JOB
Quote the entries from the line containing "Describe the element at coordinates (290, 176)" through the end of the entries, both ends included, and leave out the pictures.
__________________________________________________
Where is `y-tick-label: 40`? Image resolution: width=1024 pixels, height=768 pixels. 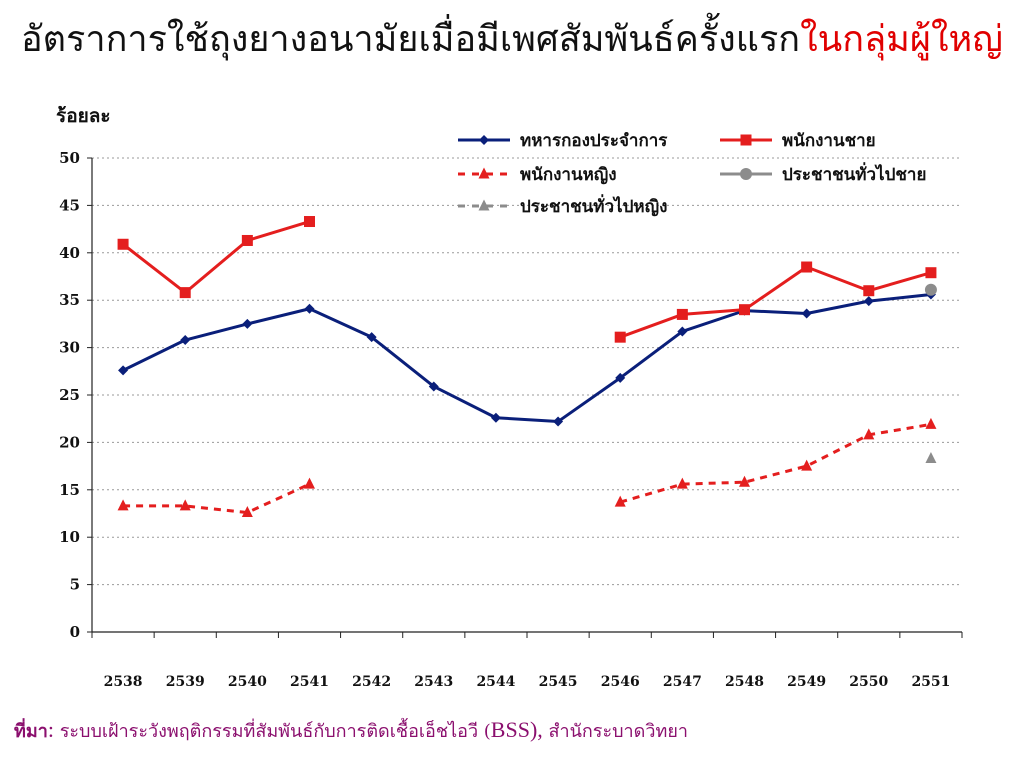 y-tick-label: 40 is located at coordinates (70, 253).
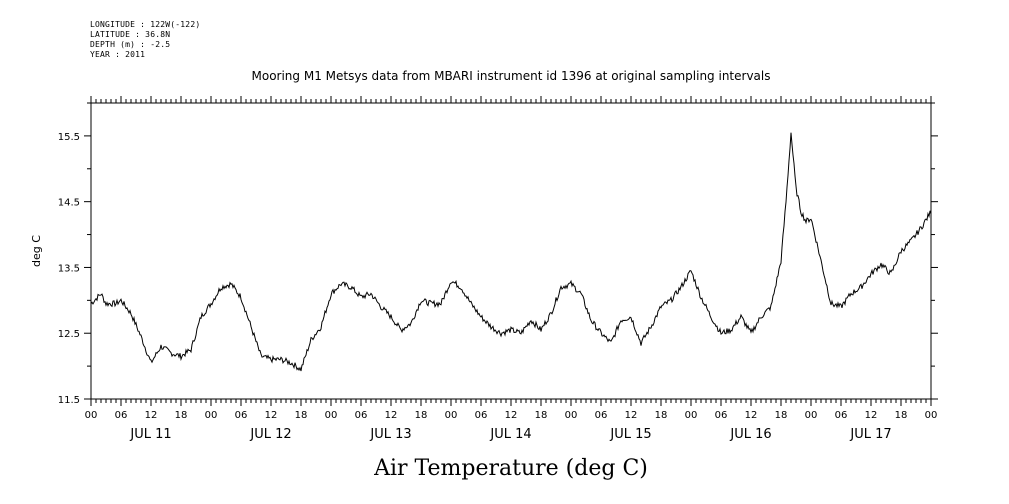  What do you see at coordinates (150, 434) in the screenshot?
I see `day-label: JUL 11` at bounding box center [150, 434].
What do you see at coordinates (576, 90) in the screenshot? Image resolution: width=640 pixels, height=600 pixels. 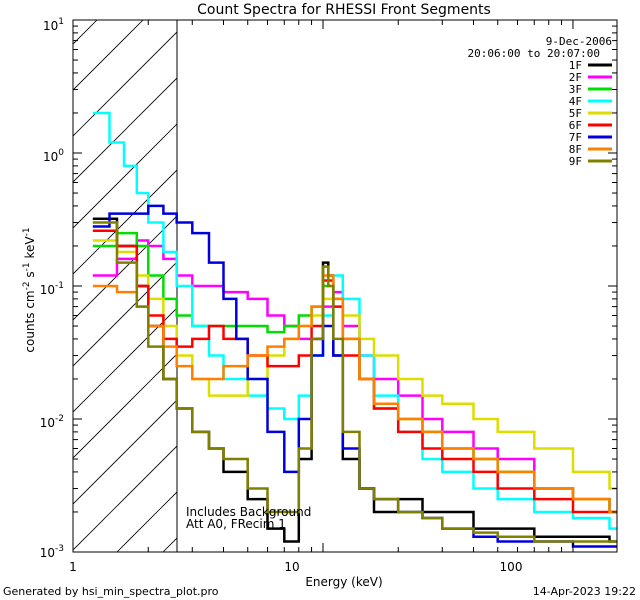 I see `legend-label-3f: 3F` at bounding box center [576, 90].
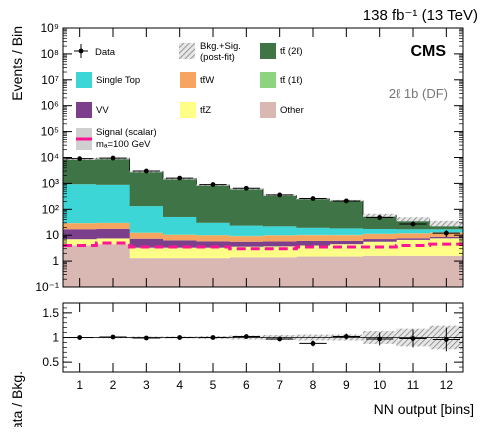 The height and width of the screenshot is (432, 488). Describe the element at coordinates (56, 338) in the screenshot. I see `ratio-y-tick-label-2: 1` at that location.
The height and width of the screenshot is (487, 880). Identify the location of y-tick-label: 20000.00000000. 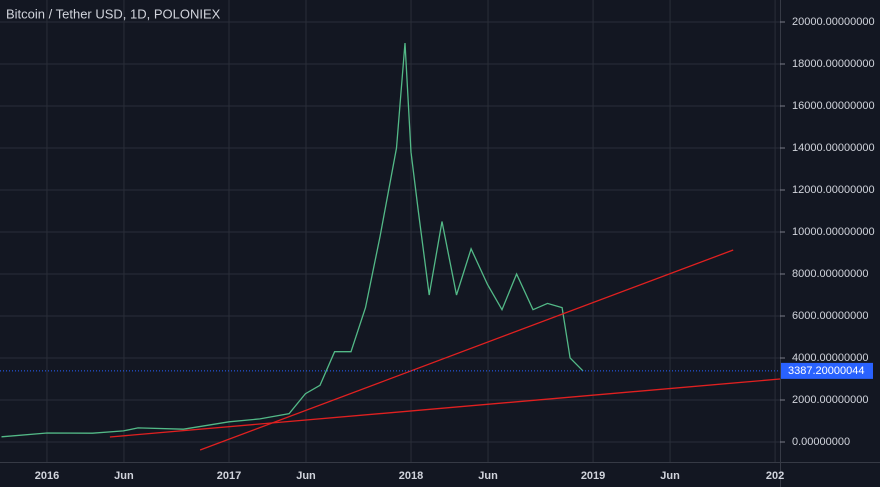
(834, 22).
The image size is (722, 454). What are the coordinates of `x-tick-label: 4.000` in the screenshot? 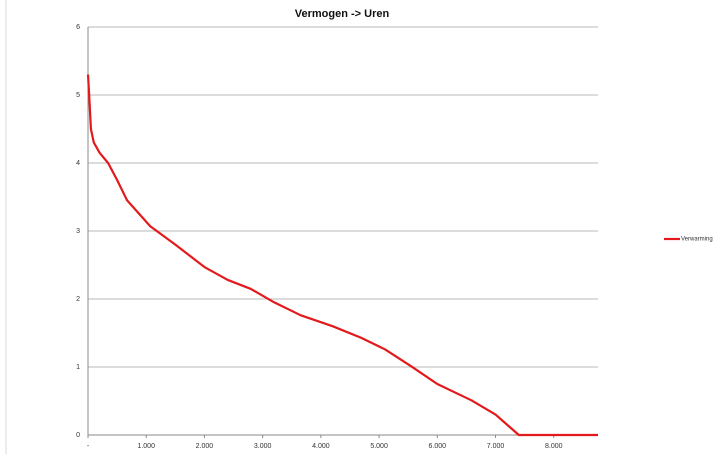 It's located at (321, 446).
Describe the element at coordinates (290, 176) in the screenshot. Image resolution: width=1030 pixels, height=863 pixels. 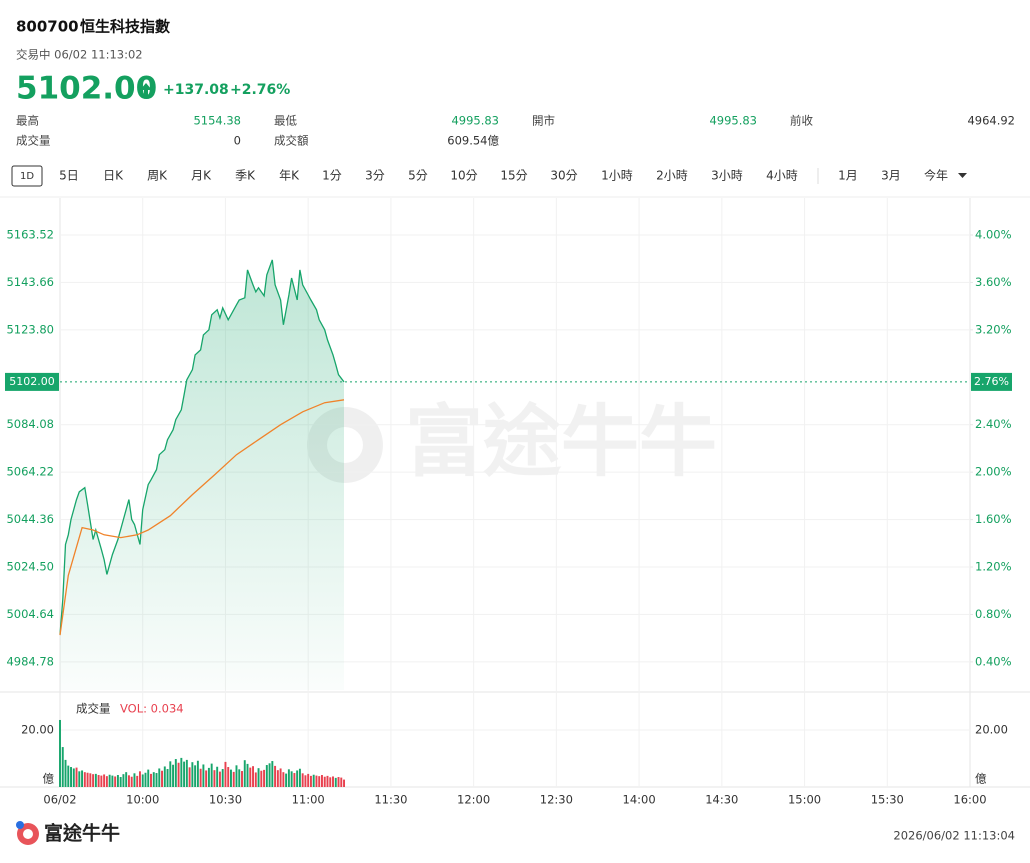
I see `period-tab: 年K` at that location.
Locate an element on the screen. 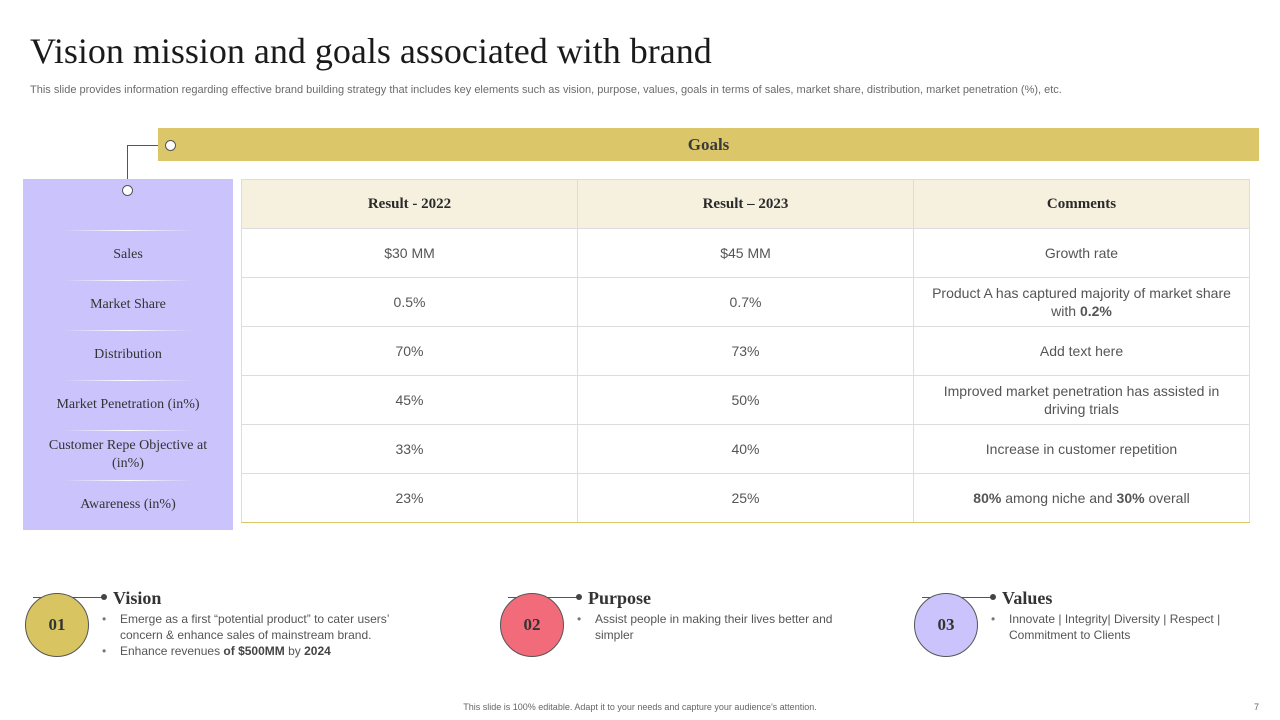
__________________________________________________
RESPONSE BELOW
Describe the element at coordinates (290, 176) in the screenshot. Image resolution: width=1030 pixels, height=863 pixels. 
I see `period-tab: 年K` at that location.
Locate an element on the screen. 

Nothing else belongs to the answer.